La Costituzione è molto chiara a riguardo e non troviamo infatti in alcun articolo un riferimento al gender pay gap: il combinato disposto di cui agli artt. 3 e 27, precedentemente menzionati, enuncia proprio la parità sessuale, dunque la parità fra lavoratore e lavoratrice all’interno dell’azienda. Non a caso, recita il primo comma dell’art. 37: «La donna lavoratrice ha gli stessi diritti e, a parità di lavoro, le stesse retribuzioni che spettano al lavoratore».

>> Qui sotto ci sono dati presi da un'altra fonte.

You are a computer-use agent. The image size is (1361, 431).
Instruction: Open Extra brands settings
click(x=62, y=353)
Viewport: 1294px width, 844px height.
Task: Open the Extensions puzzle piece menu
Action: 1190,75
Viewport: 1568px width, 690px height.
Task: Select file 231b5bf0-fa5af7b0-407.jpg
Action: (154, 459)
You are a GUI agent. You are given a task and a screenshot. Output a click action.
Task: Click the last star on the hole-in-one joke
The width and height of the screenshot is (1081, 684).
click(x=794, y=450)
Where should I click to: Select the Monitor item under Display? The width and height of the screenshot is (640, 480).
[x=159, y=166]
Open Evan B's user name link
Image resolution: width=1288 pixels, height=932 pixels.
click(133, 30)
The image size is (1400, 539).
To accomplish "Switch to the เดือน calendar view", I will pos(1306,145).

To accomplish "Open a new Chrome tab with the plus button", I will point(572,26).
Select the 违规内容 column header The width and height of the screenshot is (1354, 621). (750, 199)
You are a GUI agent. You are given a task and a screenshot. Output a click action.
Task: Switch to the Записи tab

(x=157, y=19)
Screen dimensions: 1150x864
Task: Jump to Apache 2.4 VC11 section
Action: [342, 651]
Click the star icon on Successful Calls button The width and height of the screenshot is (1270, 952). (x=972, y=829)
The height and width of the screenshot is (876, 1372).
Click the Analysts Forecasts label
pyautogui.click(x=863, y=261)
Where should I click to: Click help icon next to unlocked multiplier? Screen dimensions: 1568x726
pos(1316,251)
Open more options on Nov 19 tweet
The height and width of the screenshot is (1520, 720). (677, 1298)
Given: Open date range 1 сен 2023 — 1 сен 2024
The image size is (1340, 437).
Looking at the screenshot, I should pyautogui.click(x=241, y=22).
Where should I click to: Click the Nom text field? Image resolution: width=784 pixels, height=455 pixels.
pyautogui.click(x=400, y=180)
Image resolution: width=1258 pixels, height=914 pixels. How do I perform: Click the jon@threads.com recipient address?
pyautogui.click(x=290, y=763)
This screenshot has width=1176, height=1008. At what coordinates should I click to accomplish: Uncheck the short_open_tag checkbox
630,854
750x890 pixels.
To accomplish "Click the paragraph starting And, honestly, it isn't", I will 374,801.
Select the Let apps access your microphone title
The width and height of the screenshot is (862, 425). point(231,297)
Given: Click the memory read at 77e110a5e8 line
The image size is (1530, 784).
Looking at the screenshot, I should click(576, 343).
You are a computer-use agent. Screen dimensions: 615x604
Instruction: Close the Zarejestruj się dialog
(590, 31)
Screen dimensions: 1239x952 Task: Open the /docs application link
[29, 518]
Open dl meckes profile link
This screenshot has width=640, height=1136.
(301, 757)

Inoltre, quel 12,7 per cento citato pocanzi non dovrebbe trovare ragione di esistere e la sua formulazione avrebbe dovuto essere soppressa in primis dalla corretta applicazione dell’art. 46 del D.lgs. 198/2006 (meglio conosciuto come Codice delle pari opportunità tra uomo e donna, a norma dell’articolo 6 della legge 28 novembre 2005, n. 246) , che prevede la redazione biennale da parte delle aziende pubbliche o private con all’interno più di 100 dipendenti di un rapporto sulla situazione del personale maschile e femminile anche in relazione allo stato «della retribuzione effettivamente corrisposta»[7].